**Exercise:**
Scale the data below by writing out every line again, requests included, with each coordinate in the answers multiplied by 2.1 and rounded to the nearest whole number, halves rounded up. Leave the numbers in the requests unchanged, and omit the pictures from your answer.

• • • • •

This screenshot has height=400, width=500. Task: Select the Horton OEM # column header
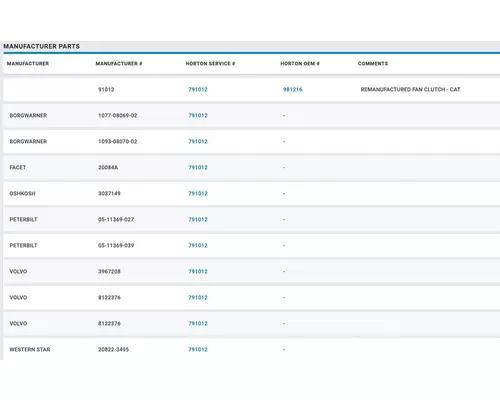click(300, 63)
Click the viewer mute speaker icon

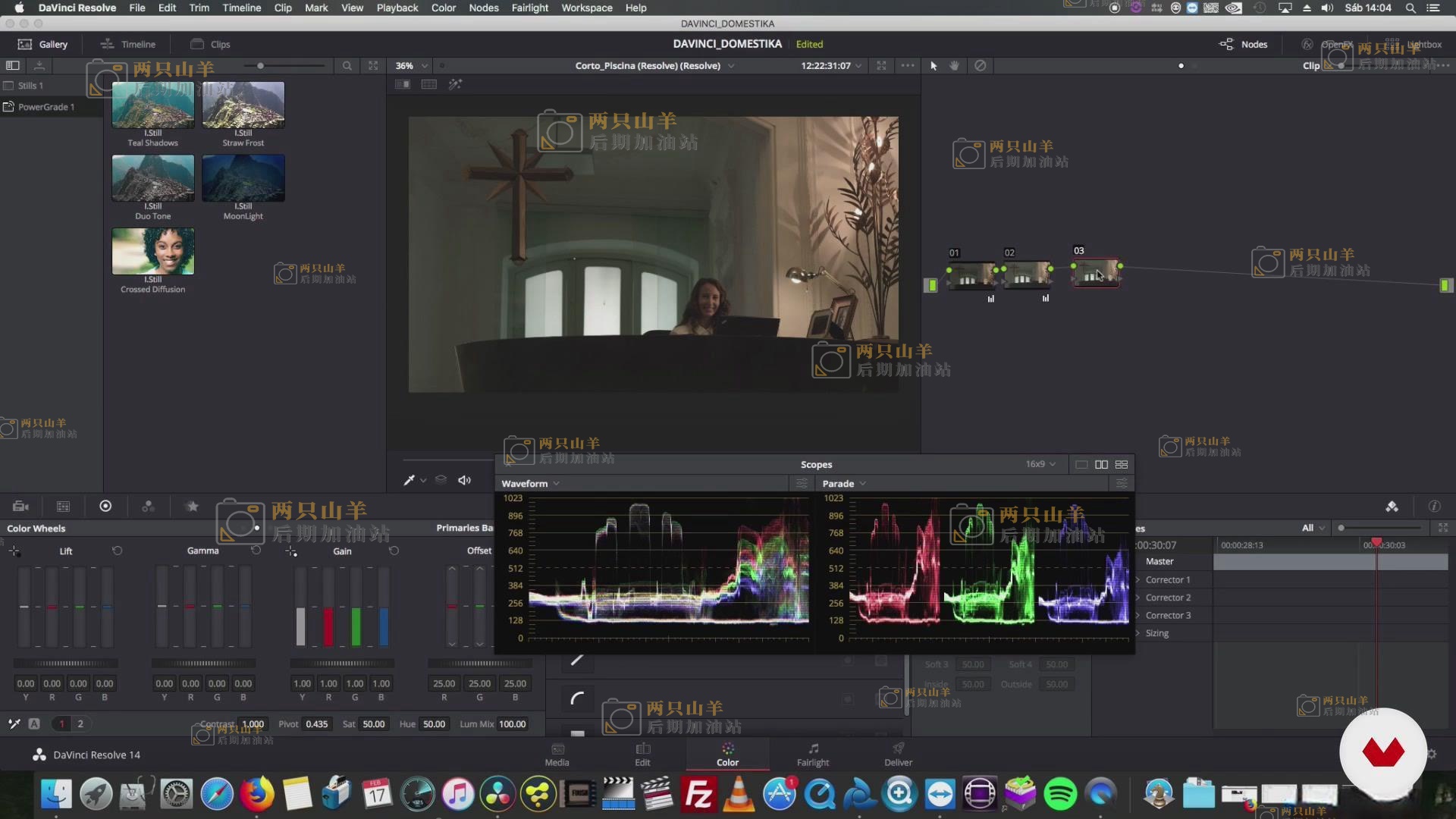point(464,480)
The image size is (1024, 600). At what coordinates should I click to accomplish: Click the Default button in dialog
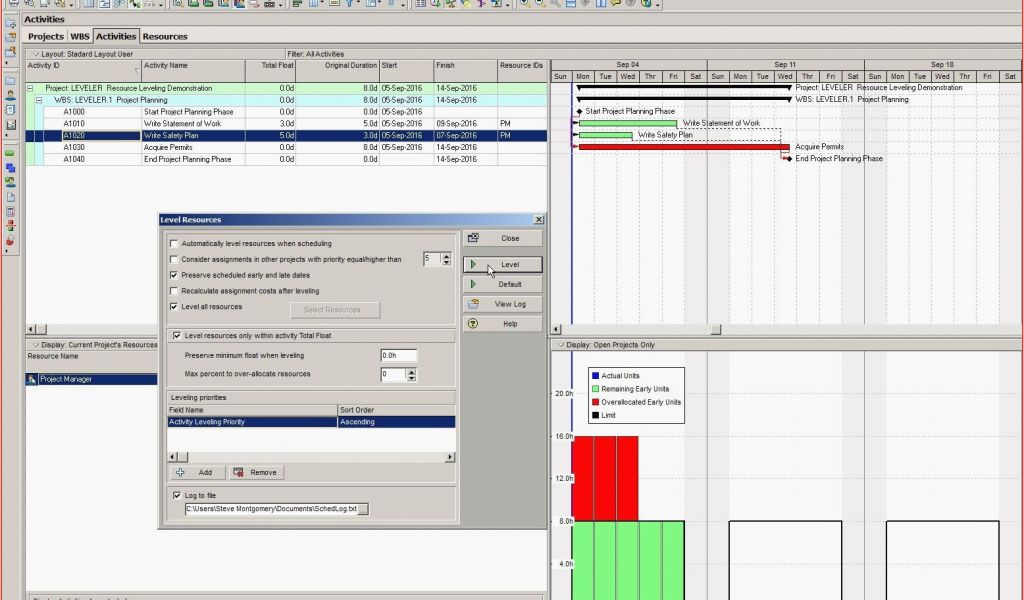coord(503,284)
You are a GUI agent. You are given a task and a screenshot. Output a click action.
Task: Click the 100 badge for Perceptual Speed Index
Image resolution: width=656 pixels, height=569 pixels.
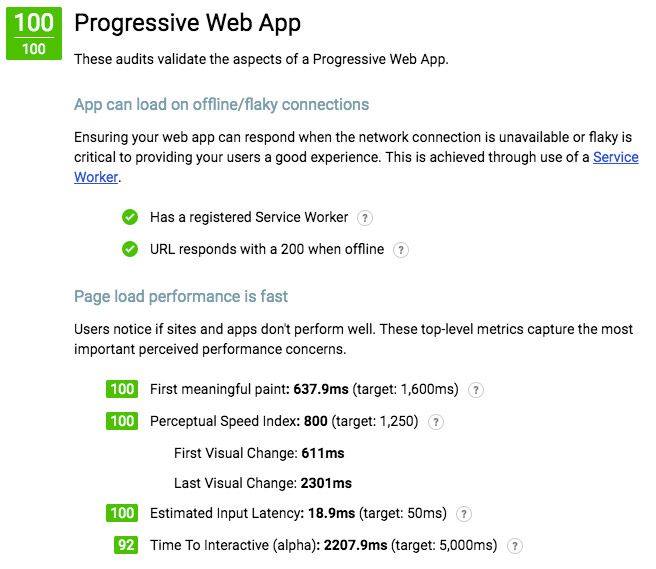122,421
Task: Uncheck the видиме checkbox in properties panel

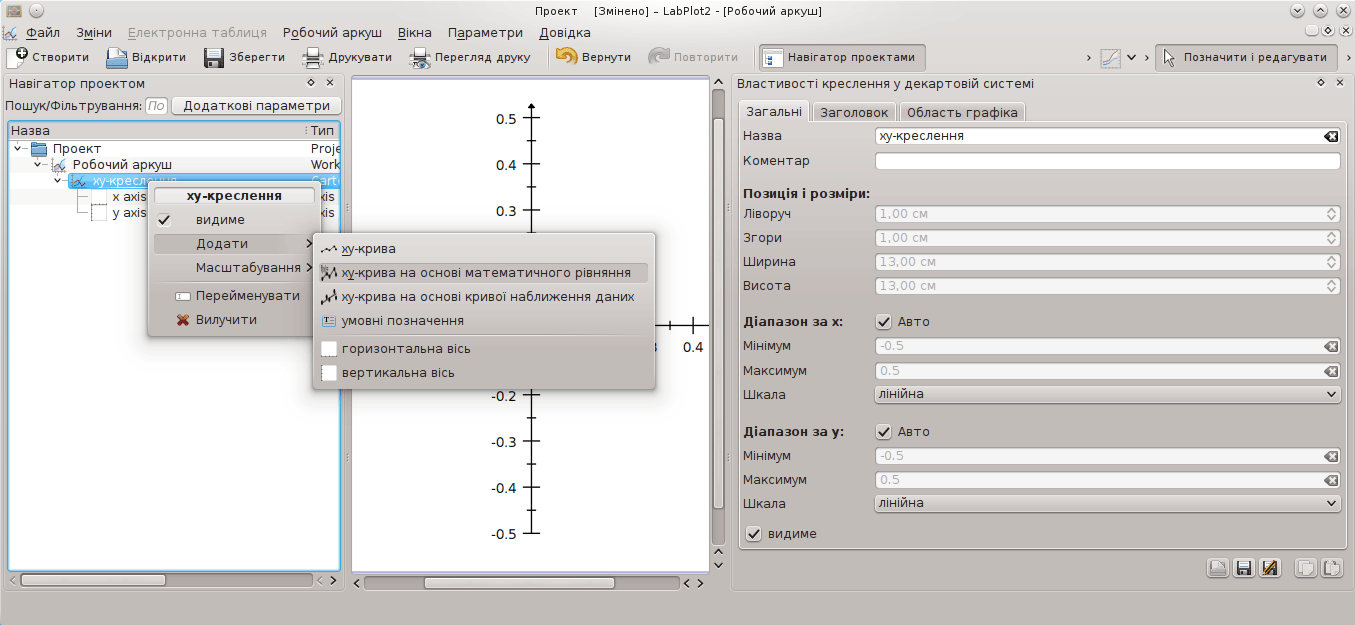Action: (x=755, y=534)
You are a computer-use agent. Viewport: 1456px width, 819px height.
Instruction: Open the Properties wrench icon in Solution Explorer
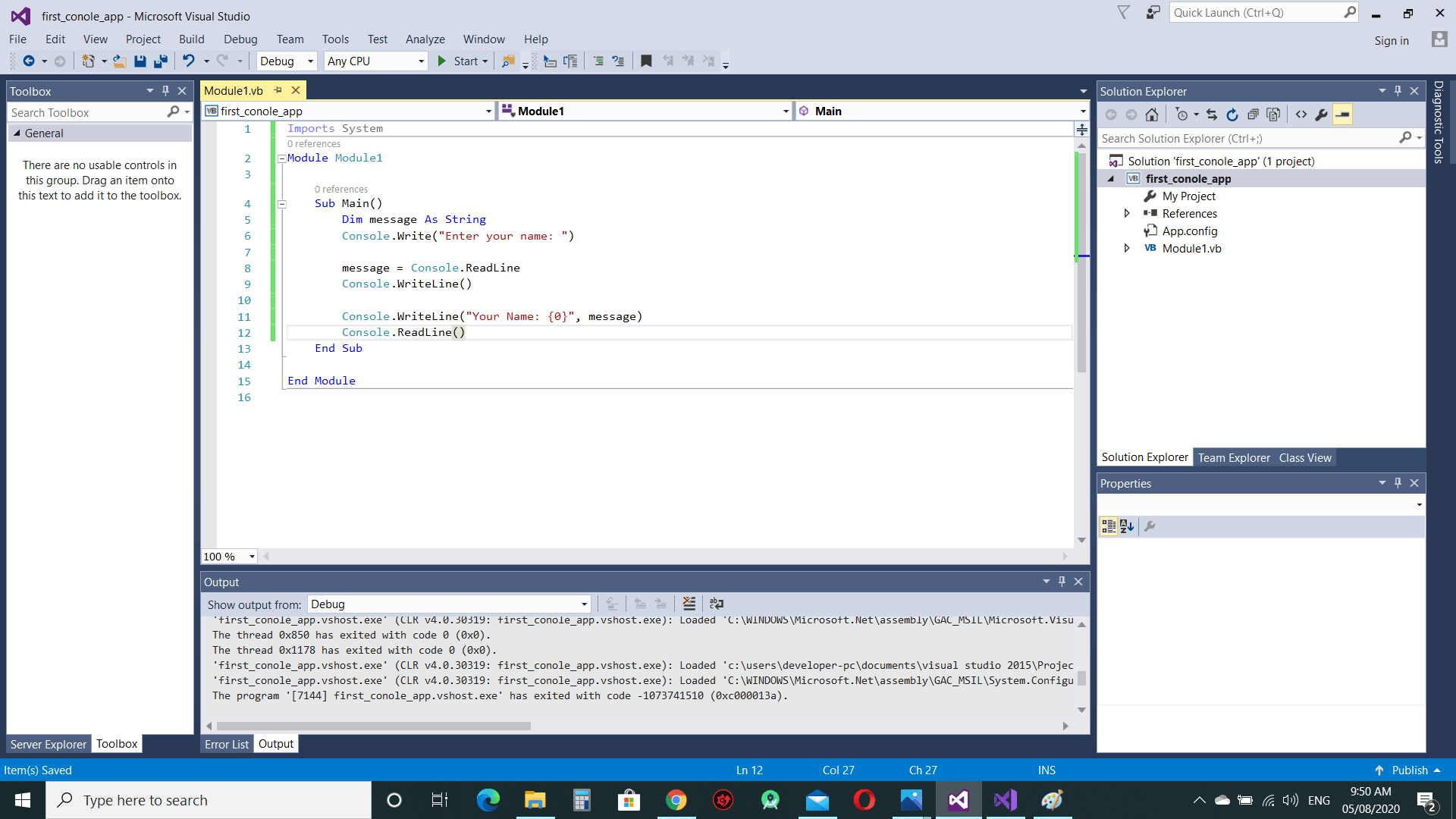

• • • • •

**Response to the exercise:**
This screenshot has height=400, width=500. Task: Select the Horton OEM # column header
click(630, 132)
Click the viewer mute speaker icon

point(974,1008)
The image size is (1024, 600). At what coordinates should I click to accomplish: Click the Default button in dialog
coord(1056,596)
You are a GUI agent. You are given a task and a screenshot. Output a click action.
Task: Click the 100 badge for Perceptual Speed Index
Image resolution: width=656 pixels, height=569 pixels.
256,884
Task: Uncheck the видиме checkbox in properties panel

Action: (x=1586, y=1121)
You are a computer-use agent. Viewport: 1456px width, 819px height.
Instruction: Open the Properties wrench icon in Solution Explorer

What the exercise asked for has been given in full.